La perspective de se retrouver coincé financièrement peut angoisser certaines personnes, mais le médiateur souligne que ces craintes ne doivent pas non plus les empêcher de prendre une décision qui s’impose. « Si une personne ne se sent pas bien dans son couple, elle doit savoir que c’est possible d’y arriver seul, dit-il. Il peut y avoir des choix difficiles à faire, mais les solutions existent. »

Quelques pièges financiers à éviter :

– Si des dettes conjointes sont enregistrées au nom d’un seul des ex-conjoints, préciser la part qui devra être remboursée par chacun dans un document légal, par exemple une entente signée pendant un processus de médiation.

– Si l’un des deux conjoints rachète la part de l’autre dans la propriété familiale, pour éviter l’imposition de la taxe sur les mutations immobilières (la « taxe de bienvenue »), la transaction doit se faire avant que le divorce soit prononcé pour les couples mariés et dans les 90 jours suivant la date officielle de séparation pour les conjoints de fait.

– Avertir Revenu Québec dès que possible du changement de statut, pour que les ex-conjoints aient droit aux crédits d’impôt en fonction de leur nouveau revenu familial, qui est généralement plus faible.

En chiffres :

  • Au Québec, 49,9 % des mariages se concluent par un divorce.
  • 37 % des couples vivent en union libre.
  • 63 % des enfants québécois naissent de couples non mariés.
  • 16,6 % des ménages sont des familles monoparentales.
  • Les couples qui mettent fin à une union libre ont vécu ensemble en moyenne 4,3 ans, tandis que les couples mariés qui divorcent ont vécu ensemble 14,3 ans.
  • 33 % des couples en union libre sans enfant sont séparés au bout de 10 ans.
  • 30 % des couples en union libre avec enfant sont séparés au bout de 10 ans.
  • 11 % des couples en union libre qui ont fini par se marier et avoir des enfants se sont séparés au bout de 10 ans.

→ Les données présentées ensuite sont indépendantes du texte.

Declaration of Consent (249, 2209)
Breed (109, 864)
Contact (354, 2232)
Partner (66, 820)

Source : L’instabilité des unions libres, 2014, Université de Montréal, McGill

  • 68 % des Canadiens « en couple » disposent d’un compte bancaire conjoint.
  • 64 % ont un plan financier commun.
  • 52 % disposent d’une carte de crédit commune.
  • 72 % sont conjointement propriétaires de leur logement.

Source : TD Canada Trust

En amour ? Protégez-vous !

Quand son conjoint lui a annoncé qu’il voulait rompre, l’an dernier, Josiane est tombée des nues. Et a rapidement réalisé qu’elle se retrouverait à la rue…

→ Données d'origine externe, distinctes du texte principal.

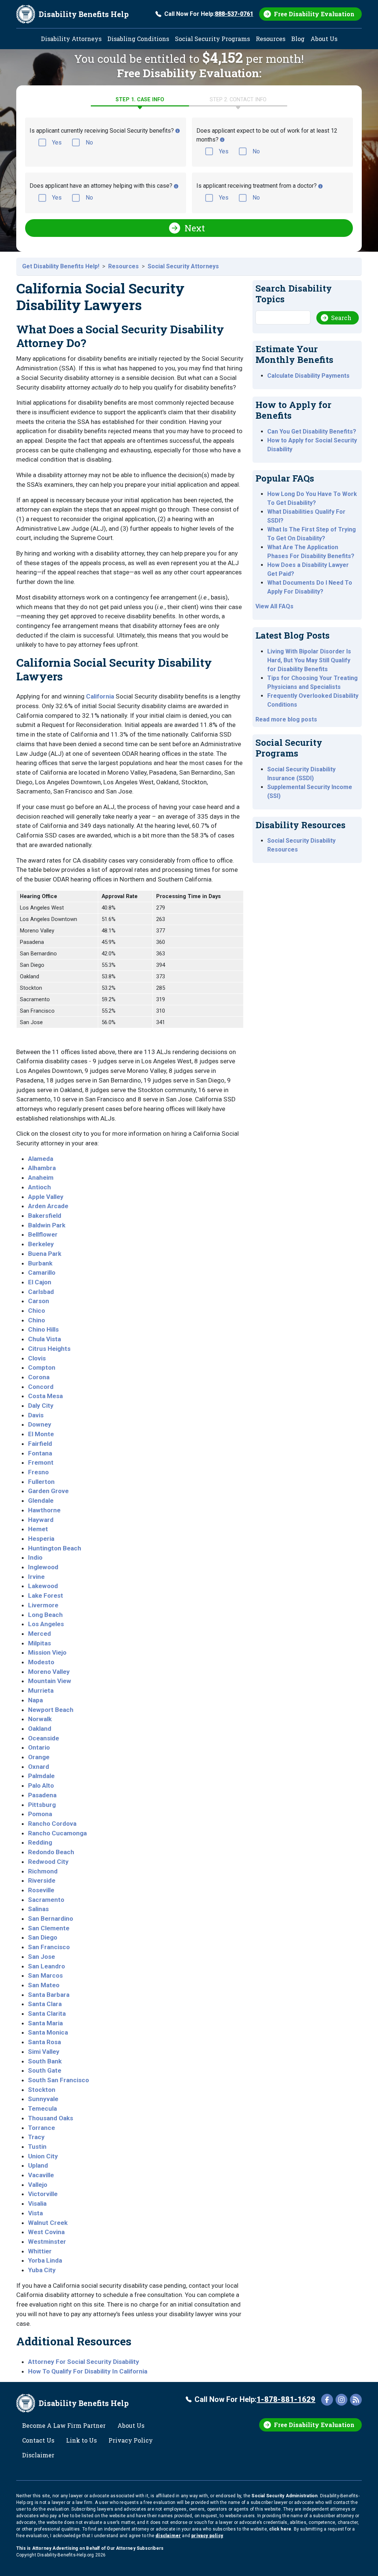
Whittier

« André avait déjà sa maison quand on s’est rencontrés, il y a 10 ans, raconte la jeune femme. Il n’a jamais voulu que j’en achète une partie et ne voulait pas non plus qu’on se marie. »

Le couple partageait les dépenses communes selon ses revenus : André se chargeait de l’hypothèque, des autres frais liés à la propriété (taxes, assurances, etc.) et de la voiture, tandis que Josiane payait l’épicerie, les sorties et les dépenses de leurs deux enfants. Les autres factures étaient partagées.

Comme André occupait un emploi exigeant, la jeune mère avait réduit ses heures de travail pour mieux se consacrer à la famille.

Au moment de la séparation, Josiane s’est retrouvée devant rien : pas de maison, pas d’auto, pas d’épargne-retraite, avec un salaire amputé. Le loyer d’un appartement assez grand pour loger sa progéniture en garde partagée pèse lourd sur son budget, en plus de tous les autres frais qu’elle doit assumer seule. Malgré la pension versée par son ex-conjoint pour les dépenses des enfants, elle peine à joindre les deux bouts.

« J’avais déjà entendu parler des contrats de vie commune, mais André était très réticent à en discuter, confie Josiane. Si j’avais su que je me retrouverais en situation si précaire après une séparation, j’aurais insisté. »

L’appauvrissement au féminin

Les divorces et les séparations provoquent souvent des ennuis financiers, mais ce sont plus souvent les femmes qui écopent : 43 % de celles qui ont vécu une rupture ont vu le revenu de leur ménage baisser substantiellement contre 15 % des hommes. À l’inverse, 29 % des hommes séparés ou divorcés ont vu leur revenu augmenter, alors que c’était le cas de seulement 9 % des femmes, selon des données de 2005 de l’Enquête nationale sur la santé de la population de Statistique Canada.

Le Québec est le champion mondial de l’union libre. En plus, c’est la seule province au pays où les conjoints de fait n’ont pas droit au partage du patrimoine familial en cas de séparation, contrairement aux couples mariés qui divorcent.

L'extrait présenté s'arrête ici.